## [Extract]
:::::

I had an opportunity to buy a bug catcher that has a light to attract the flying insects and then a fan that blows them into a container, but that was before I was into the hobby. Wish I'd known, or had listened to my instinct. I shoulda known when I kept thinking about it. I was thinking about it for putting on a float and using it for night fishing to attact fish and fish food  

I'm new, so all I've used to feed my 3 week old ootheca hatched mantis' is fruit flies and pinhead crickets, so far.

I live in a part of town, old part of town, where roaches can be a problem, but I sprayed well when I moved my office here about 3 months back. I still see an occasional roach, maybe one or two a month, so I would imagine with the roaches trying to find heat, and my neighbor underneath having left, that they'll try moving into his apartment, and eventually migrate up to mine through the walls. When they do they will be mantis chow. I don't plan to be at this location much longer anyway.

I was planning on letting some of the mantis' roam freely in my place when they get large enough.

If they catch an occasional earthworm, from my earthworm bin in the spare bedroom, I won't mind, as long as they don't go killing them off just to kill something.

I plan to talk to the mantis guy at the reptile center in Mesa, but everytime I go there he's off for that day, or just went home.

I have an old hippy buddy across town who's son catches them wild and raises them, then puts them in the yard and keeps them outside as pets, so I'll have to pick his brain, but I'm sure he'll just say they take care of themselves. That's what most hippies would say. I'm kinda still a hippy, but too materialistic to be considered one though. Trying to get back to that serendipity though


----------

:::::

## [Recorded information]
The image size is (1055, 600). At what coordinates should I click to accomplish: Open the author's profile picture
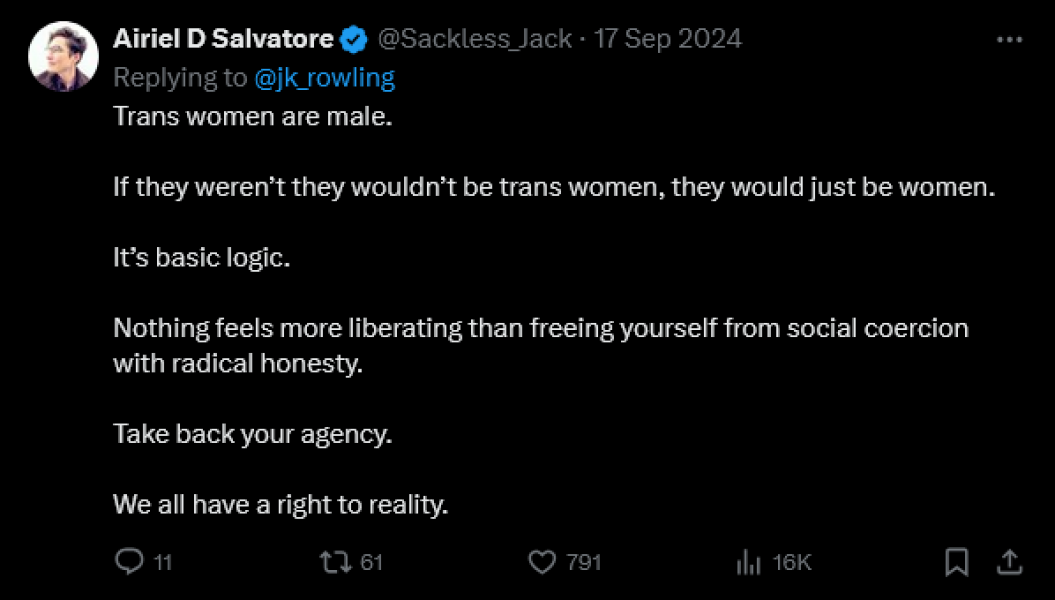(x=63, y=56)
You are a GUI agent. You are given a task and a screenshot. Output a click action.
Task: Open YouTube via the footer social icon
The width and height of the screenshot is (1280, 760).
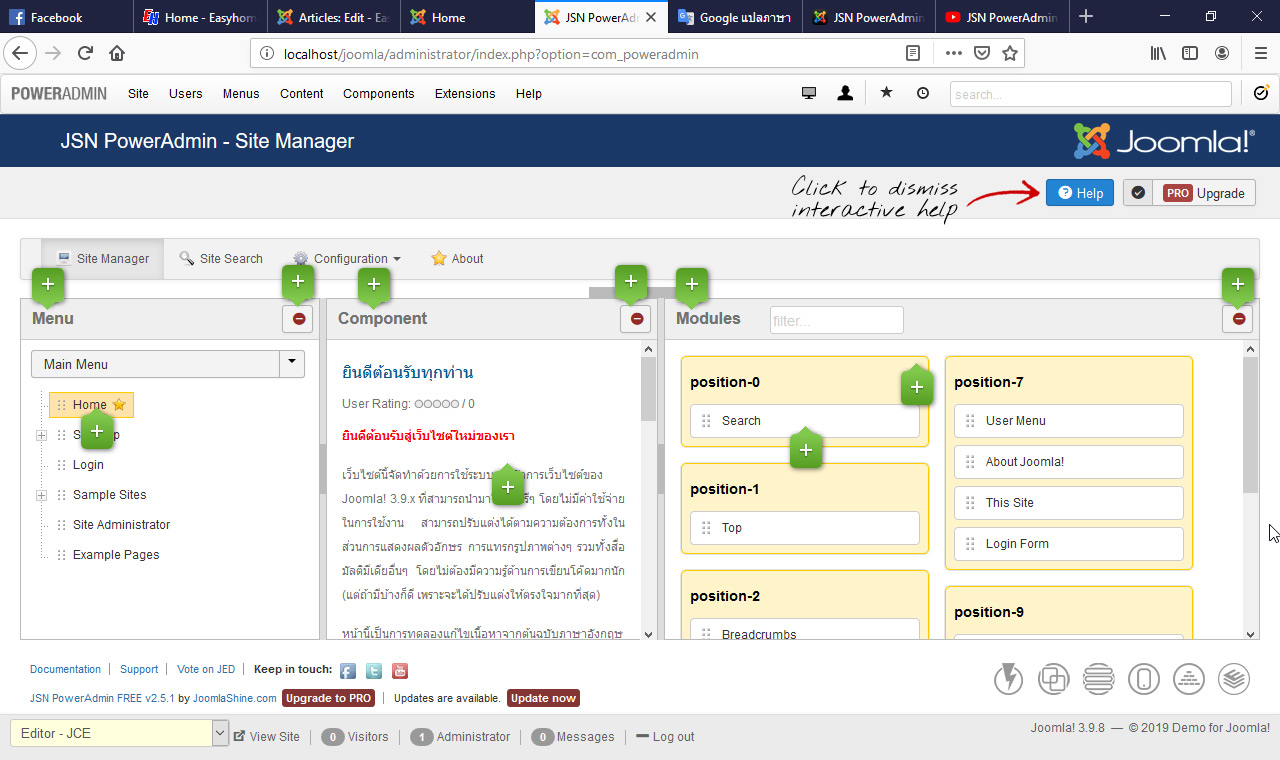(399, 670)
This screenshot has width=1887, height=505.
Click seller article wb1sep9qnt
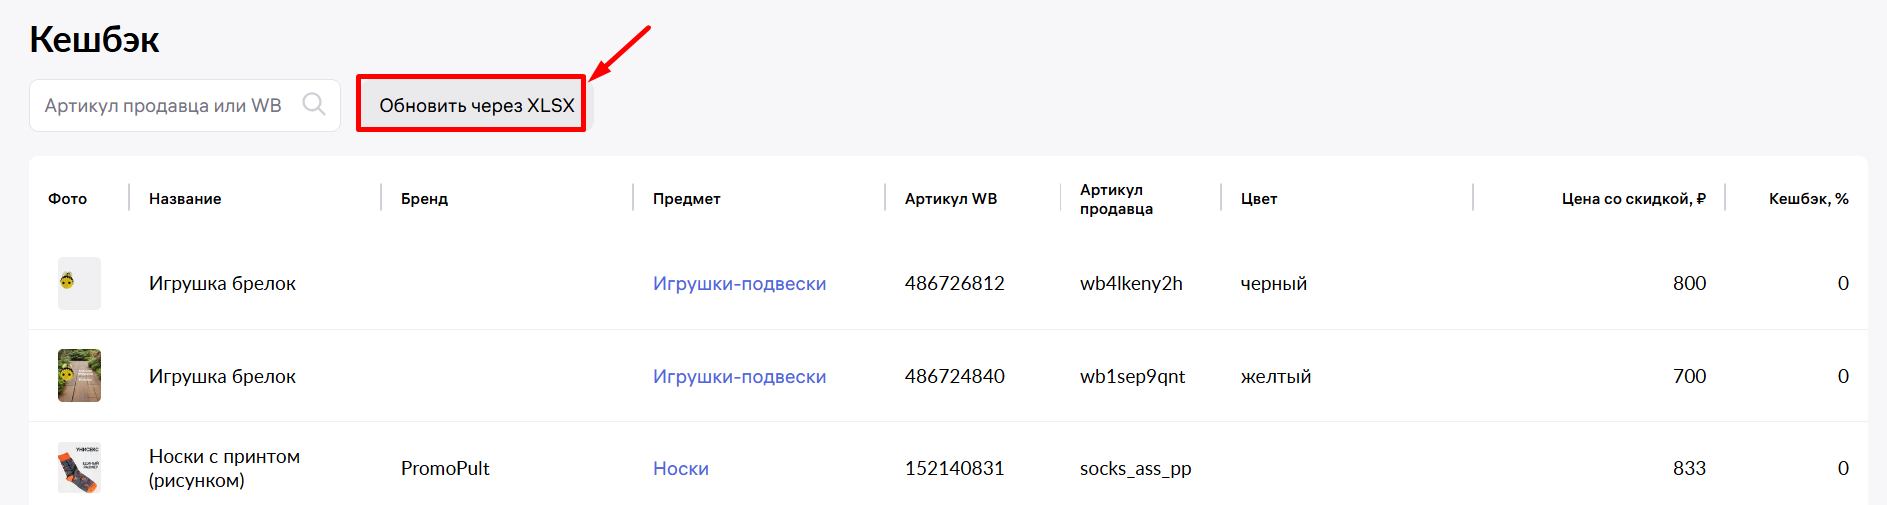[1132, 377]
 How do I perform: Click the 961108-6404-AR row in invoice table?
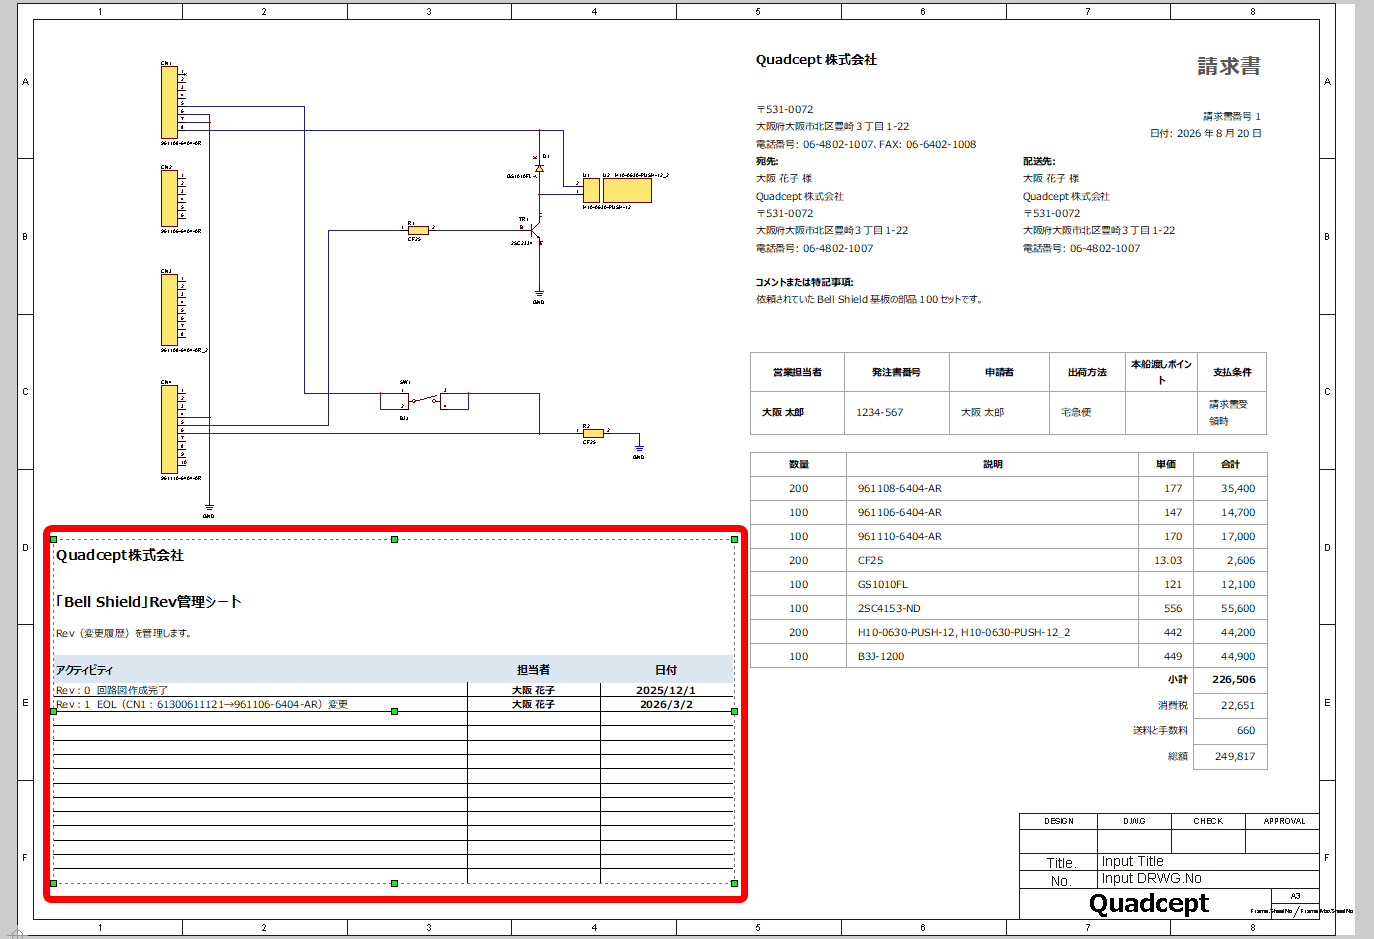(1009, 488)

:::::

Copy the forum post from "I live in a" up to and including "to kill something.", swapping "roaches" for "cockroaches". The records are unrelated to the forum post and come from a separate source.

## [Response to this task]
I live in a part of town, old part of town, where cockroaches can be a problem, but I sprayed well when I moved my office here about 3 months back. I still see an occasional roach, maybe one or two a month, so I would imagine with the cockroaches trying to find heat, and my neighbor underneath having left, that they'll try moving into his apartment, and eventually migrate up to mine through the walls. When they do they will be mantis chow. I don't plan to be at this location much longer anyway.

I was planning on letting some of the mantis' roam freely in my place when they get large enough.

If they catch an occasional earthworm, from my earthworm bin in the spare bedroom, I won't mind, as long as they don't go killing them off just to kill something.